| DIRECTIVE A |
Quote the parliamentary debate excerpt verbatim, beginning at the words "Proxy. Earl of" and ending after the words "against the constitution.".

* begin EXCERPT PROVIDED *

The House divided: Contents, 56; Proxies 23. Not-Contents, 7; Proxy, 1. The bill was then read a second time.

List of the Minority.

Earl of Lauderdale,
Duke of Bedford,
Earl of Abingdon,
Lord vis. Chedworth,
Earl of Derby,

Earl of Besborough,
Lord vis. St. John,

Proxy. Earl of Guilford.

Nov. 11. The House being in a committee on the bill,

The Duke of Leeds moved an amendment on the second clause, that instead of the words "established government, or constitution," there should be inserted the words "established constitution, con

sisting of King, Lords, and Commons." | There were many persons, who, while they professed the greatest attachment to the constitution, indulged themselves in the most virulent invectives against its component parts; so that his intention was, to mark an attack against any one of the branches, as equally coming under the description of an offence against the constitution.

The Lord Chancellor was inclined to think, that the amendment would tend to create that very confusion which it was intended to prevent. If these words were inserted, it would be necessary, in framing an indictment upon this bill, to introduce the very words of it, and to say, that such an act was done, or word spoken, with intent to destroy, &c. the constitution, consisting of King, Lords, and Commons. Now, would it not be very easy, if the law stood so, to write a most atrocious libel with impunity? For instance, a person might write thus, "The constitution of England consists of King, Lords, and Commons; but I do not like an hereditary monarchy; it is an absurdity. I think an hereditary House of Lords still worse; and I think the Commons should be chosen in a very different manner. I would have an elective monarchy, and the dignity of peerage should be granted only for life, or for a session of parliament." Here was an instance of a man admitting the constitution, as consisting of King, Lords, and Commons, and yet destroying the very foundations of the constitution.

* end EXCERPT PROVIDED *
* begin DATA *

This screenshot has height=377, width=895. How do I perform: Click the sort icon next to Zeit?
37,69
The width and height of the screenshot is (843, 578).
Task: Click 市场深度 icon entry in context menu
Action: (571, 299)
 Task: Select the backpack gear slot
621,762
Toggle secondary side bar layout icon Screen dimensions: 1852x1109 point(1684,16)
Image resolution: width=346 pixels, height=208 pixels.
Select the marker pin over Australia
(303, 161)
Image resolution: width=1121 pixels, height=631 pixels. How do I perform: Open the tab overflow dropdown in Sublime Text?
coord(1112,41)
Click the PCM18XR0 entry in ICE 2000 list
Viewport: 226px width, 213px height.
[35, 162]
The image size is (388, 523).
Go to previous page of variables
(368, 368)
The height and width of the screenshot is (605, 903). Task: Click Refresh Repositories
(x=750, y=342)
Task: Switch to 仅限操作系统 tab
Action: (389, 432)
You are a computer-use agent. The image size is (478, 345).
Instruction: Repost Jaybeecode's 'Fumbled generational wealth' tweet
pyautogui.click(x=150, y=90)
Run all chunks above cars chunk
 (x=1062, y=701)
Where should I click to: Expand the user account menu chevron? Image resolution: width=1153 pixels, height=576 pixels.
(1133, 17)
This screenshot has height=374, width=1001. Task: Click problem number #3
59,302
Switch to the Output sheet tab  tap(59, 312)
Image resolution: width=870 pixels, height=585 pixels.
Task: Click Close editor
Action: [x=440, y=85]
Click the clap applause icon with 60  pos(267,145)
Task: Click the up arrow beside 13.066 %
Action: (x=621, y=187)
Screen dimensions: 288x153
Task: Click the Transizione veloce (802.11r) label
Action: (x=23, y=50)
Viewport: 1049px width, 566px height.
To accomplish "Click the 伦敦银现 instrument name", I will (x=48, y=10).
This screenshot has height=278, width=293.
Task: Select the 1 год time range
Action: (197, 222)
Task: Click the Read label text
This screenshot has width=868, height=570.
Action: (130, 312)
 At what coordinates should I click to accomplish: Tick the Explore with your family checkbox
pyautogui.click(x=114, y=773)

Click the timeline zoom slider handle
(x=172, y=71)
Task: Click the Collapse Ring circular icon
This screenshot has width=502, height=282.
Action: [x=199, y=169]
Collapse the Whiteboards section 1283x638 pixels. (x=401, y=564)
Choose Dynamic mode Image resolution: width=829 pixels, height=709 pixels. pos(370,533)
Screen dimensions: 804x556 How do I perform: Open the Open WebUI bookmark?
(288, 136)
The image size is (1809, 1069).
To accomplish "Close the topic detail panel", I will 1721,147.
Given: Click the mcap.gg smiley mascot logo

* end DATA *

| DIRECTIVE B |
Convert the listing, from its first line through the line containing "coord(1112,41)", into a Markdown table with the columns n and Line. Give each row a number, and leave out blank lines.

| COMPLETE OUTPUT A |
Proxy. Earl of Guilford.

Nov. 11. The House being in a committee on the bill,

The Duke of Leeds moved an amendment on the second clause, that instead of the words "established government, or constitution," there should be inserted the words "established constitution, con

sisting of King, Lords, and Commons." | There were many persons, who, while they professed the greatest attachment to the constitution, indulged themselves in the most virulent invectives against its component parts; so that his intention was, to mark an attack against any one of the branches, as equally coming under the description of an offence against the constitution.

| COMPLETE OUTPUT B |
| n | Line |
|---|---|
| 1 | This screenshot has height=377, width=895. How do I perform: Click the sort icon next to Zeit? |
| 2 | 37,69 |
| 3 | The width and height of the screenshot is (843, 578). |
| 4 | Task: Click 市场深度 icon entry in context menu |
| 5 | Action: (571, 299) |
| 6 |  Task: Select the backpack gear slot |
| 7 | 621,762 |
| 8 | Toggle secondary side bar layout icon Screen dimensions: 1852x1109 point(1684,16) |
| 9 | Image resolution: width=346 pixels, height=208 pixels. |
| 10 | Select the marker pin over Australia |
| 11 | (303, 161) |
| 12 | Image resolution: width=1121 pixels, height=631 pixels. How do I perform: Open the tab overflow dropdown in Sublime Text? |
| 13 | coord(1112,41) |